All parties to Saturday's Geneva agreement hailed the deal as "concrete progress" towards resolving the crisis, but there was no timeline for specific actions and no consensus on the key question of whether President Bashar al-Assad must step down.
The agreement brokered by international envoy Kofi Annan says a transitional governing body "shall be formed on the basis of mutual consent". An earlier draft was watered down after Russia stonewalled, adamant that Assad should not be forced out.
As soon as it was agreed, both sides immediately disagreed about what the deal meant for Assad.
Russian Foreign Minister Sergei Lavrov said it did not imply at all that he should step down, but U.S. Secretary of State Hillary Clinton said "Assad will still have to go". French Foreign Minister Laurent Fabius said Assad was "finished", while China's Foreign Minister Yang Jiechi urged patience.
Assad himself said Syria would not accept anything imposed from outside.
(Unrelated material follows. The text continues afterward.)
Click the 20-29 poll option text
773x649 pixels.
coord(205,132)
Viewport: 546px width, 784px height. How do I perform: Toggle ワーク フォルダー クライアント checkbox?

In an interview with Turkish media, published in full by Syria's state news agency SANA on Tuesday, he stressed the importance of protecting Syria's sovereignty and non-interference in its internal affairs.
"For us, what American officials say has no credibility in general," he said.
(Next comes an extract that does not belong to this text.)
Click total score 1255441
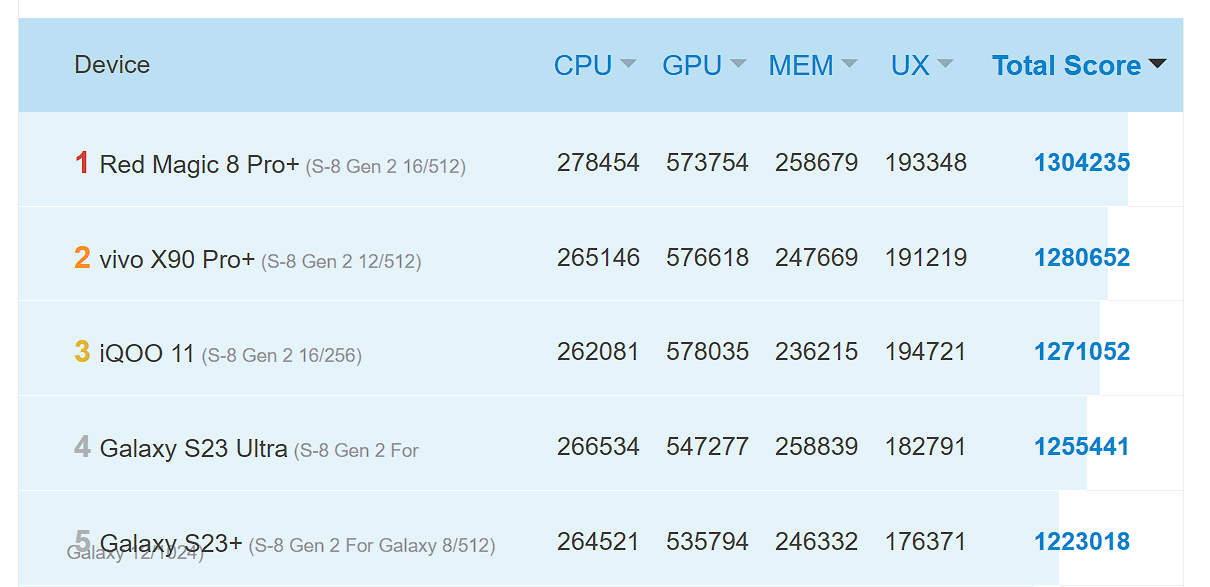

"Second, the American position is already hostile to Syria in this crisis. They are part of the problem. They support the terrorists very clearly. That's why we are not very interested in what this or that official says during this crisis."
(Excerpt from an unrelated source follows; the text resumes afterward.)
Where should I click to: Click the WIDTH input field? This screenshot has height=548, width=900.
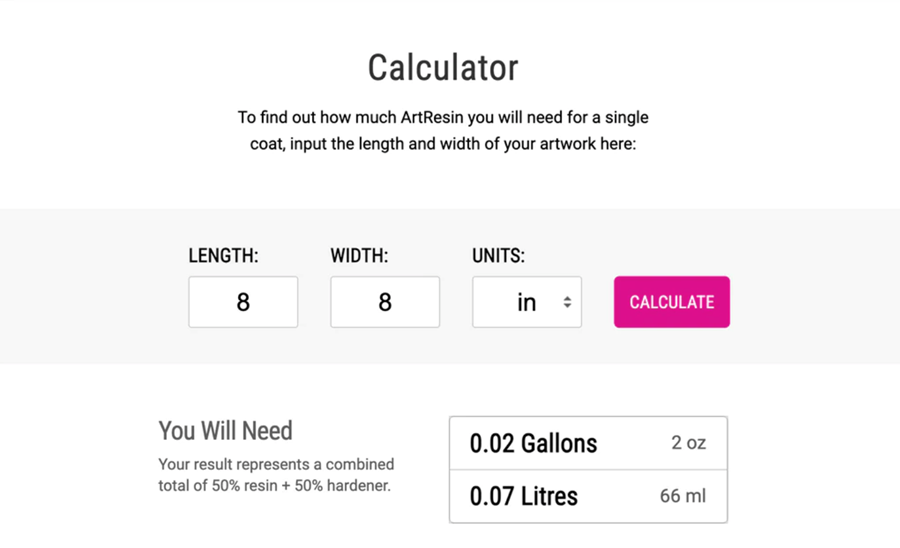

He added that if elections showed the Syrian people wanted him to step down, he would do so. Assad faces his next election in 2014 but, in a one-party state where elections are widely considered not to be free and fair, he is unlikely to face much of a challenge.
Asked about the deal at a U.N. briefing on Tuesday, Annan's spokesman Ahmad Fawzi said there was agreement in principle on a political transition, which should not be underestimated.
"It's going to be a long, bumpy road. But we believe sincerely that the commitments made in Geneva on Saturday were genuine and if applied as promised - if applied as promised - will have an effect on the dynamics on the ground," he said.
"Don't forget that many forces have joined hands here on Saturday ... Don't underestimate the degree of a shift that happened here on Saturday, especially in the Russian and Chinese positions, to accept the principle of a policy change," he said.
He said the opposition leaders going to Moscow would "throw their weight behind the implementation of this resolution".
Lavrov said different Syrian opposition groups, as well as the participants at the Geneva talks, had been interpreting Russia's position differently.
"Unfortunately, some representatives of the Syrian opposition started saying the Geneva decision was not acceptable to them, while some of the participants of the Geneva meeting distorted the agreements we had come to," he said.
He said Russia's position on the agreement was clear and it did not mean to say more than is written down in the communique.
"Our position is honest, we are not trying to hint at anything more than what is written down in the text," he added.